## BEGIN TEXT TO READ

Understanding Software Requirements
Using Pathfinder Networks Udai K. Kudikyala, Mississippi State University Dr. Rayford B. Vaughn Jr., Mississippi State University
Understanding and communicating user requirements early in the software development life
cycle is essential for satisfying user needs as well as reducing defects, cost, and schedule. This
article reports on a technique that uses pathfinder networks to discover and evaluate mental
models that represent stakeholders' perception of software requirements. The results
obtained by applying this technique on multiple projects are also described.
During the initial phase of any system
development activity, software developers
are challenged to uncover, understand,
and specify user requirements. It is
important to have a common understanding
among users/customers, project managers,
and developers (collectively known
as stakeholders) regarding requirements of
the software system being developed. This
is often considered a major risk factor in
software development projects [1]. The
sooner misunderstandings are resolved,
the more likely developers will build a
product correctly [2, 3, 4].
You might consider early requirements
in the context of a mental model - or a
representation of how a customer or
developer thinks about a set of requirements
and visualizes them as a whole.
Mental models not only model an understanding
of the system but also misconceptions
that the stakeholder may have [5].
They are also used to understand and
communicate what a user actually thinks
[6]. Empirical evidence we have obtained
indicates that such models may also be
useful in identifying misunderstood, duplicate,
and ambiguous requirements.
For the past three years, we have
experimented with a technique known as
pathfinder networks (PFNETs), which are
more fully described in the next section.
This technique comes from the field of
artificial intelligence and one of its properties
is the ability to represent knowledge
structures as they exist in the minds of
humans. This representation is formulated
through a facilitator working with one or
more subjects who take concepts and
group them in terms of their relatedness.

## END TEXT TO READ

• [YOUR INSTRUCTIONS] Can you reproduce the pathfinder networks article word for word, beginning at the words "You might consider" and stopping after "may have [5]."? The lines that come after this article aren't needed.

## BEGIN DATASET CONTENT

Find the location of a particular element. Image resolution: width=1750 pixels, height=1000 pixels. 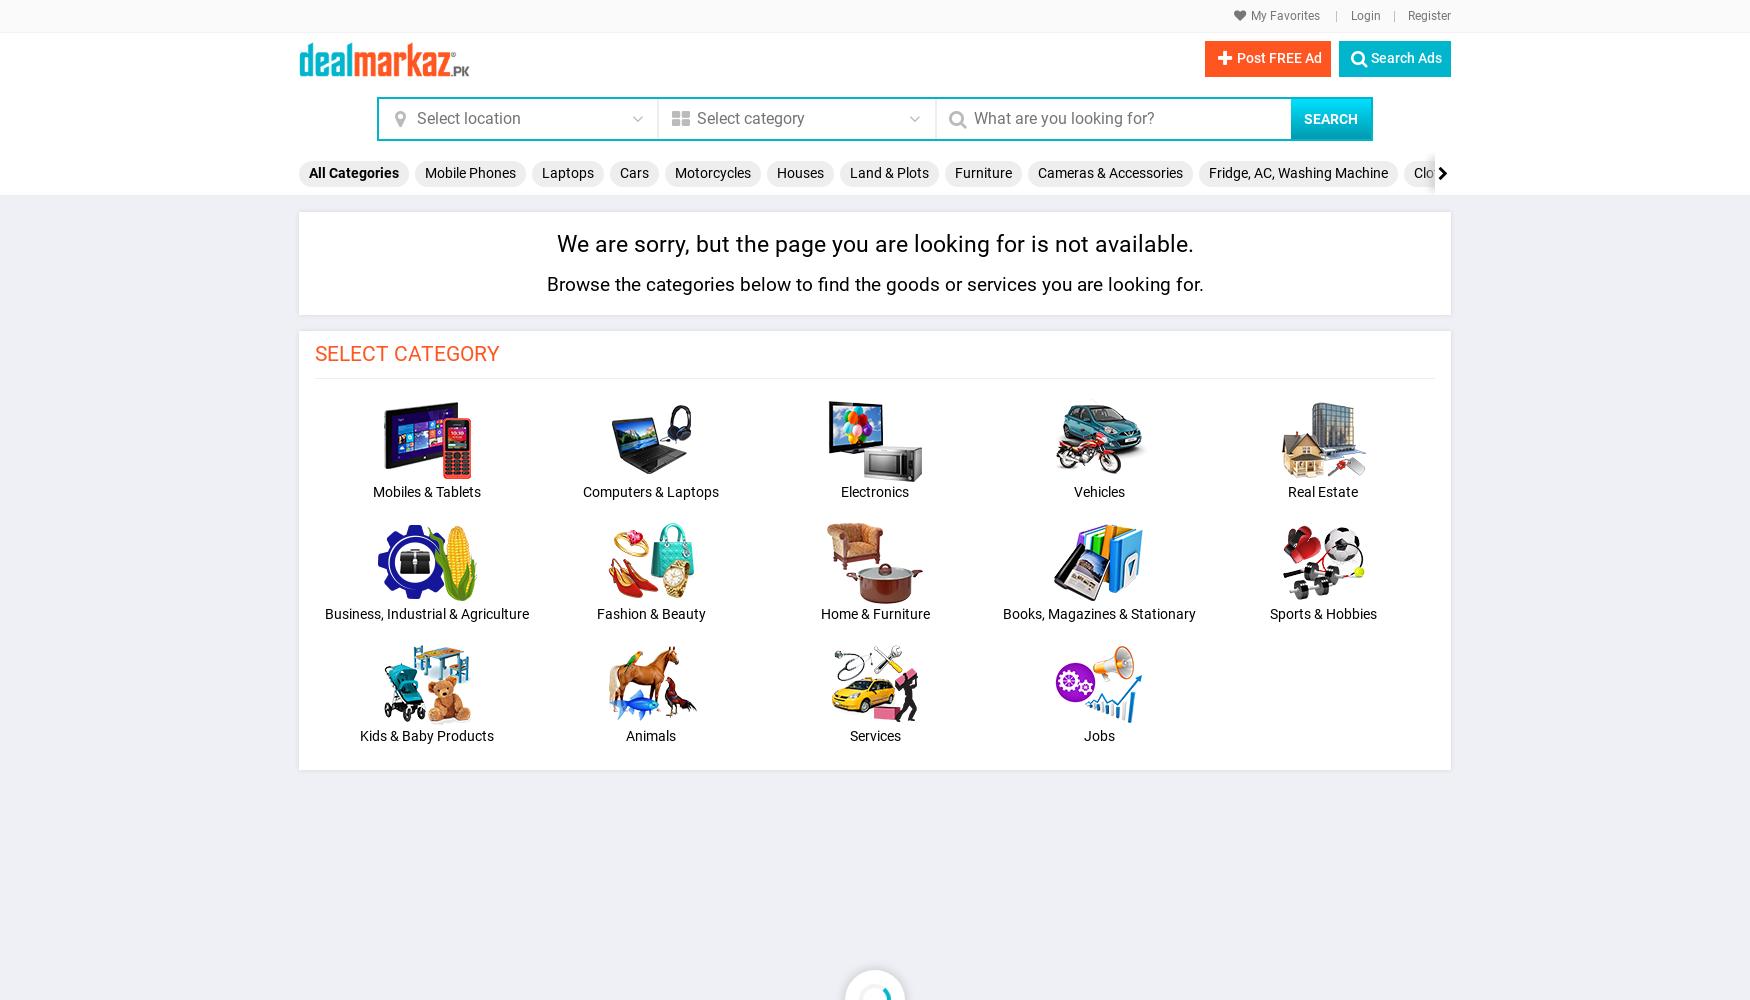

## END DATASET CONTENT

• [ANSWER TO THE EXERCISE]
You might consider early requirements
in the context of a mental model - or a
representation of how a customer or
developer thinks about a set of requirements
and visualizes them as a whole.
Mental models not only model an understanding
of the system but also misconceptions
that the stakeholder may have [5].